Les juges du fond peuvent interpréter les dispositions du règlement de copropriété pour déterminer si cet acte a prévu la constitution d’un syndicat secondaire des copropriétaires, doté de la personnalité juridique ;

L’opposition au paiement du prix de vente d’un lot situé dans un immeuble soumis au statut de la copropriété ne constituant ni une demande en justice ni un jugement, le paiement effectué sans réserve par le notaire chargé de la vente du montant réclamé dans cette opposition, ne vaut pas acquiescement aux causes du jugement condamnant le vendeur au paiement de charges de copropriété.

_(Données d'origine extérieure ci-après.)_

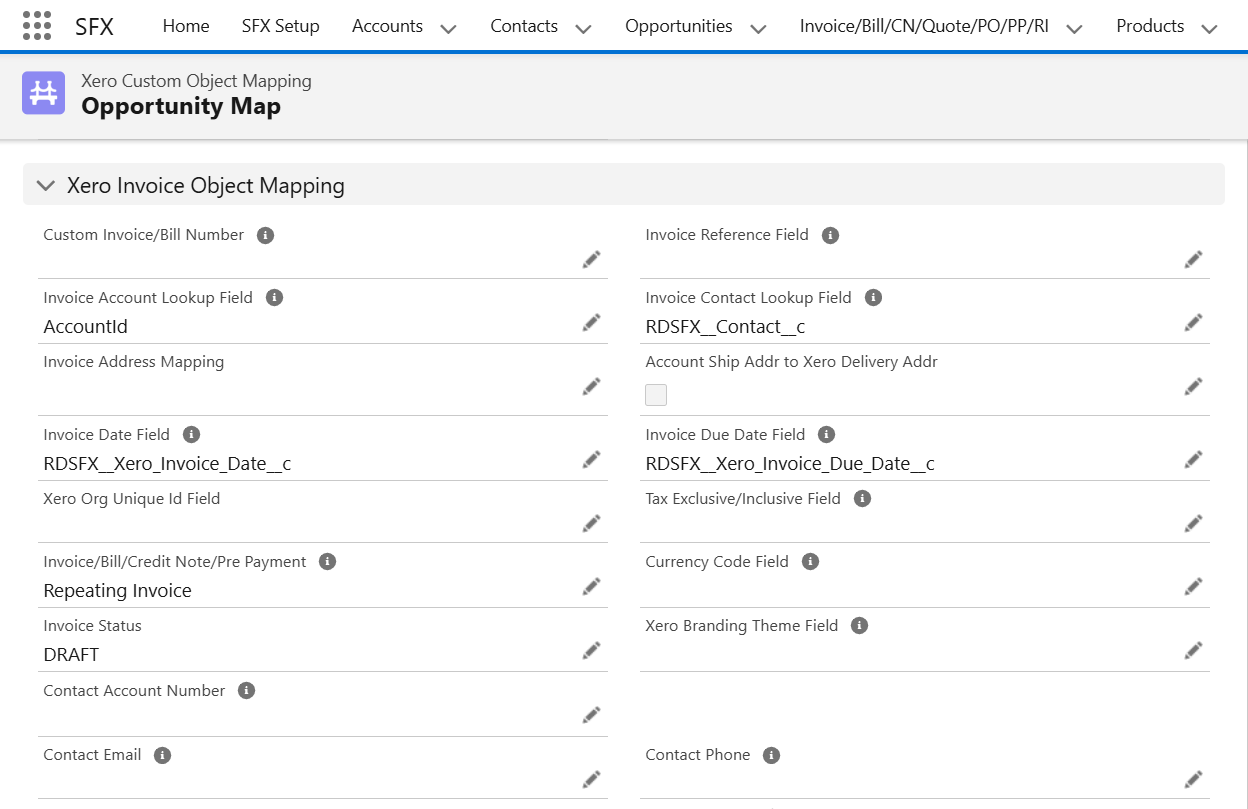Click info icon next to Contact Email
Image resolution: width=1248 pixels, height=809 pixels.
(x=162, y=755)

L'arrêt rapporté rappelle les conditions dans lesquelles un syndicat secondaire des copropriétaires peut être créé et précise que le paiement des charges effectué par le notaire lors de la vente d’un lot de copropriété en conséquence de l’opposition faite par le syndicat des copropriétaires, ne peut caractériser un acquiescement à la condamnation au paiement prononcée par un jugement exécutoire par provision, frappé d’appel.

En l’espèce, une société civile immobilière (SCI), propriétaire de plusieurs lots dans le bâtiment I d’un ensemble immobilier soumis au statut de la copropriété, assignée en paiement de charges par le syndicat des copropriétaires, contestait l’existence d’un syndicat secondaire des copropriétaires pour le bâtiment I qui lui réclamait paiement de charges. Cette SCI a mis en vente deux des lots dont elle était propriétaire et le syndicat des copropriétaires a formé opposition sur le prix de vente pour obtenir paiement des charges contestées par ce copropriétaire. Le notaire a payé le syndicat des copropriétaires sur les fonds provenant de la vente.

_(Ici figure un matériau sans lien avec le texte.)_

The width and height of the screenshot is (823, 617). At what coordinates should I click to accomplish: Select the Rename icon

Dans son pourvoi, la SCI reprochait à la cour d'appel (CA Rouen, 25 mai 2022, n° 19/04699 N° Lexbase : A33787YR) d’avoir reconnu l’existence d’un syndicat secondaire des copropriétaires et d’avoir considéré qu’elle avait acquiescé aux causes de la condamnation prononcée en première instance, de sorte que le paiement effectué sans réserve par le notaire avait mis fin au litige.

  • La question de la constitution d’un syndicat secondaire des copropriétaires

L’article 27 de la loi n° 65-557, du 10 juillet 1965 N° Lexbase : L4829AHC fait partie des dispositions que l’article 43 N° Lexbase : L4850AH4 répute d’ordre public. Il prévoit la possibilité de créer un syndicat secondaire des copropriétaires lorsque l'immeuble comporte plusieurs bâtiments, ce syndicat ayant pour objet d'assurer la gestion, l'entretien et l'amélioration interne du bâtiment ainsi isolé. Ce syndicat est doté de la personnalité morale.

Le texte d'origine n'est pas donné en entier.